*Description of the task:* Without omitting anything, return the records precisely as given.

Stored records:
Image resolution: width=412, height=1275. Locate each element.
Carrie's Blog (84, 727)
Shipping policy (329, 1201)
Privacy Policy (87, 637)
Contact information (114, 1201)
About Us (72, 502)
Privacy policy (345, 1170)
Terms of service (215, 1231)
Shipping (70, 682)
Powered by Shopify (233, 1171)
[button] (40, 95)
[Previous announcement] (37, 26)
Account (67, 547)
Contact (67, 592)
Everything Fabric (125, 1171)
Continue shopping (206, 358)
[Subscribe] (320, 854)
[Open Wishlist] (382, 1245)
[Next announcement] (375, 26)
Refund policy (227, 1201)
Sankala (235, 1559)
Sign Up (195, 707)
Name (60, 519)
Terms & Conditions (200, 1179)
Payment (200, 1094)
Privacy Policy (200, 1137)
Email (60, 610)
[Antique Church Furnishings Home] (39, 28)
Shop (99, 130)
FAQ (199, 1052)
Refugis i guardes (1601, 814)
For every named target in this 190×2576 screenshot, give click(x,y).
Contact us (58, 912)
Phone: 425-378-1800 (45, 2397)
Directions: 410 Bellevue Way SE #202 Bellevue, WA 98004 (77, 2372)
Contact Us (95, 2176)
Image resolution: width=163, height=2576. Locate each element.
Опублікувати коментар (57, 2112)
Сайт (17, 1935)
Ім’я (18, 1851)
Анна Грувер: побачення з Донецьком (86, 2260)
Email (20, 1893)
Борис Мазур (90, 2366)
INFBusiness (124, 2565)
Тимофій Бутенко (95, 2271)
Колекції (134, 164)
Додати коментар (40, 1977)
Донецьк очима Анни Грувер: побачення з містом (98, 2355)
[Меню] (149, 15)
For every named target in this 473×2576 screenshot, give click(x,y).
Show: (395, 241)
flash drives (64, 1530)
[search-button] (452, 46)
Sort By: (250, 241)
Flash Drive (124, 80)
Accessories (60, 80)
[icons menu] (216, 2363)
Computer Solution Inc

*Exercise answer:*
Image resolution: width=412, height=1275. Locate each element.
Carrie's Blog (84, 727)
Shipping policy (329, 1201)
Privacy Policy (87, 637)
Contact information (114, 1201)
About Us (72, 502)
Privacy policy (345, 1170)
Terms of service (215, 1231)
Shipping (70, 682)
Powered by Shopify (233, 1171)
[button] (40, 95)
[Previous announcement] (37, 26)
Account (67, 547)
Contact (67, 592)
Everything Fabric (125, 1171)
Continue shopping (206, 358)
[Subscribe] (320, 854)
[Open Wishlist] (382, 1245)
[Next announcement] (375, 26)
Refund policy (227, 1201)
Sankala (235, 1559)
Sign Up (195, 707)
Name (60, 519)
Terms & Conditions (200, 1179)
Payment (200, 1094)
Privacy Policy (200, 1137)
Email (60, 610)
[Antique Church Furnishings Home] (39, 28)
Shop (99, 130)
FAQ (199, 1052)
Refugis i guardes (1601, 814)
For every named target in this 190×2576 screenshot, give click(x,y).
Contact us (58, 912)
Phone: 425-378-1800 (45, 2397)
Directions: 410 Bellevue Way SE #202 Bellevue, WA 98004 (77, 2372)
Contact Us (95, 2176)
Image resolution: width=163, height=2576. Locate each element.
Опублікувати коментар (57, 2112)
Сайт (17, 1935)
Ім’я (18, 1851)
Анна Грувер: побачення з Донецьком (86, 2260)
Email (20, 1893)
Борис Мазур (90, 2366)
INFBusiness (124, 2565)
Тимофій Бутенко (95, 2271)
Колекції (134, 164)
Додати коментар (40, 1977)
Донецьк очима Анни Грувер: побачення з містом (98, 2355)
[Меню] (149, 15)
For every named target in this 473×2576 screenshot, give click(x,y).
Show: (395, 241)
flash drives (64, 1530)
[search-button] (452, 46)
Sort By: (250, 241)
Flash Drive (124, 80)
Accessories (60, 80)
[icons menu] (216, 2363)
Computer Solution Inc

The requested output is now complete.